Vorgegebener Text |
⟨
# Access Datenbankgröße



## kallesechsundsiebzig (14. Juni 2004)

Hallo,
wenn ich eine große Menge an Datensätzen bekomme, ca. 7,5 Mio Stück, speichert man diese dann am Besten auf einem SQL Server mit Hilfe von Oracle oder einer ähnlichen Datenbank? Oder kann ich diese Menge auch mit Access direkt verwalten?

Wenn auf einem SQL Server diese Menge an Datensätzen gespeichert ist, kann man mit Hilfe eines SQL Befehls diese durch Access auswerten lassen? 
Oder ist es da einfacher, sich in Oracle etwas einzulesen und dort die Datenbank aufzubauen?  Ich kenne Orakle oä nicht, deshalb weiß ich nicht, ob so etwas überhaupt geht, oder ob das nur Speicher für meine Daten sind.

Vielen Dank und einen schönen Gruß aus Edenkoben!


----------



## Sinac (14. Juni 2004)

Also bei einer solchen Größe würde ich auf keinen Fall eine lokale Datenbank nehmen und schon garnicht Access oder Paradox. Ich hab schon von Fällen gehört wo die bei 100.000 Datensätzen in die Knie gehen und selbst wenn nicht ist die Performance total im Keller.
⟩
Aufgabe a | Schreibe aus den Zeilen unterhalb des Forumsthreads alles zwischen der Zeile mit „Given: Tap the Intel Celeron N4000 value“ und der Zeile mit „Looking at the“ wortgetreu ab, beide Zeilen eingeschlossen.
Der Forumsthread und die Zeilen haben inhaltlich nichts miteinander zu tun.

Zu bearbeitende Zeilen |
⟨
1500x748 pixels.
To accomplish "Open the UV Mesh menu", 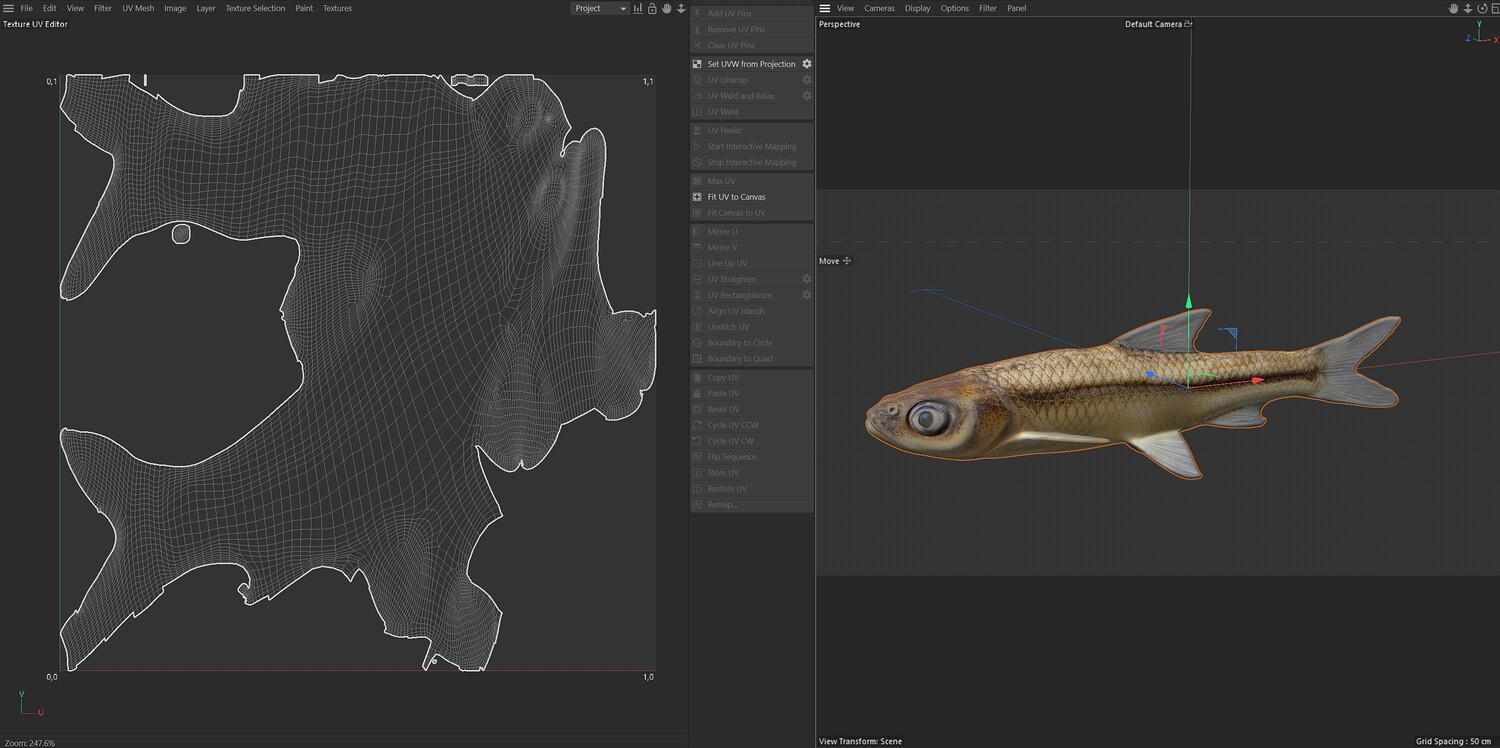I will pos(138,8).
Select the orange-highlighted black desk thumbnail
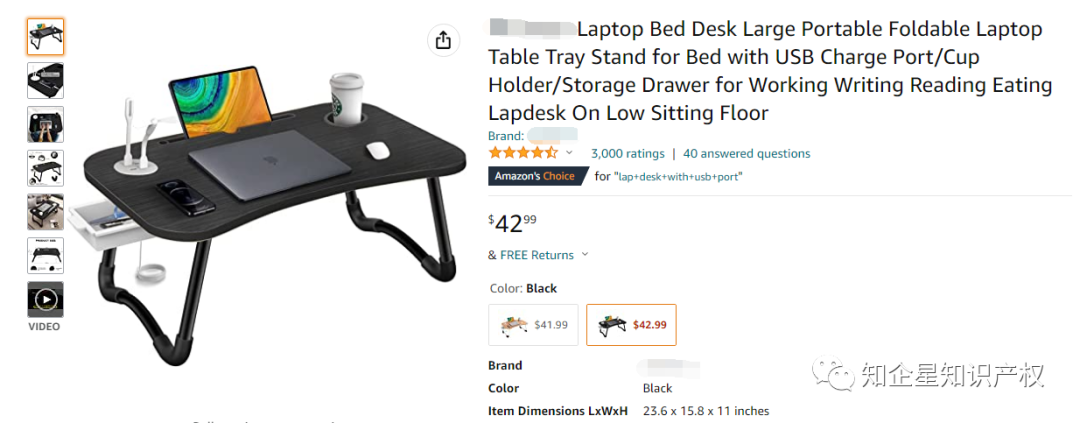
⟩
⟨
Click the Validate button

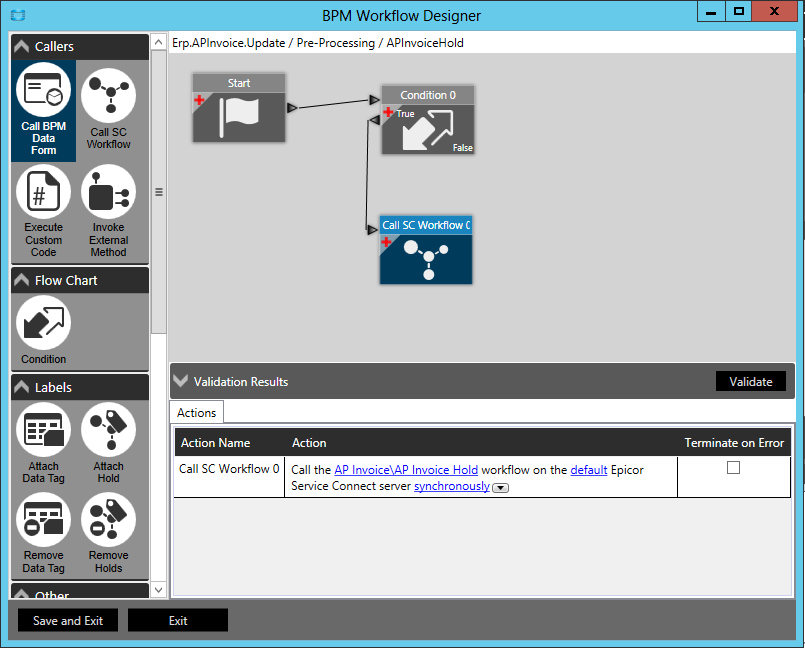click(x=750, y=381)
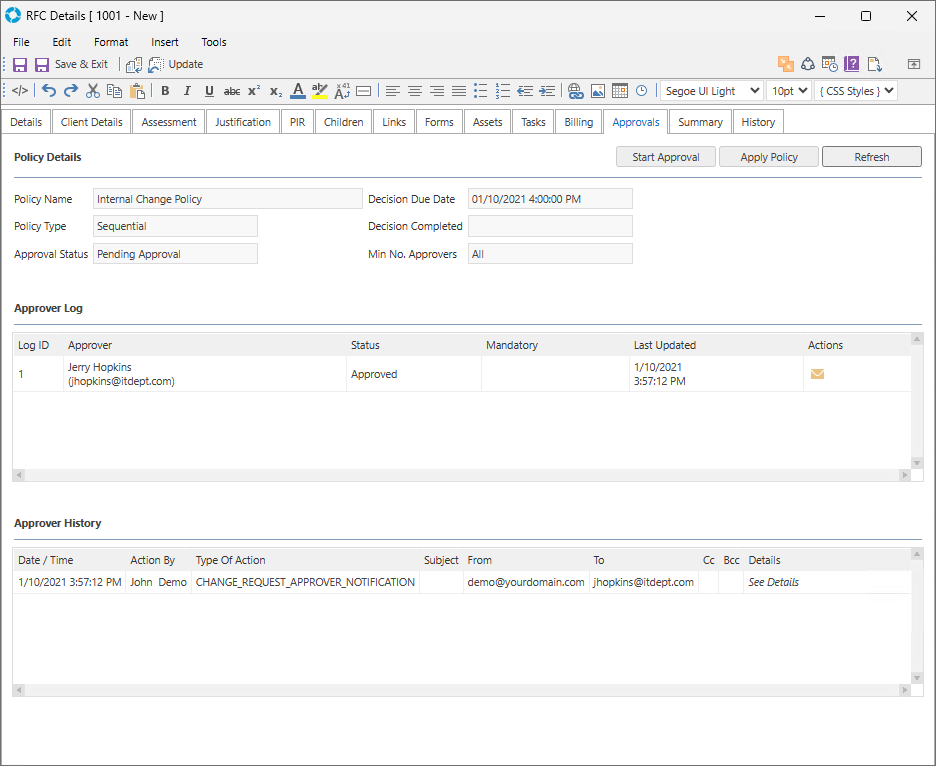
⟩
⟨
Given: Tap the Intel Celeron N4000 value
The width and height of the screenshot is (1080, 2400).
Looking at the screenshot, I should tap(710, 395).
⟩
Aufgabe b |
Beantworte zum Forumsthread zur Access-Datenbankgröße die folgenden Fragen:
(i) Mit wie vielen Datensätzen rechnet der Fragesteller ungefähr?
(ii) Aus welchem Ort grüßt der Fragesteller?
(iii) Bei wie vielen Datensätzen sollen Access oder Paradox laut Sinac schon in die Knie gegangen sein?

Vollständige Antwort a |
Given: Tap the Intel Celeron N4000 value
The width and height of the screenshot is (1080, 2400).
Looking at the screenshot, I should tap(710, 395).

Vollständige Antwort b |
(i) Mit ca. 7,5 Millionen Datensätzen.
(ii) Aus Edenkoben.
(iii) Bei 100.000 Datensätzen.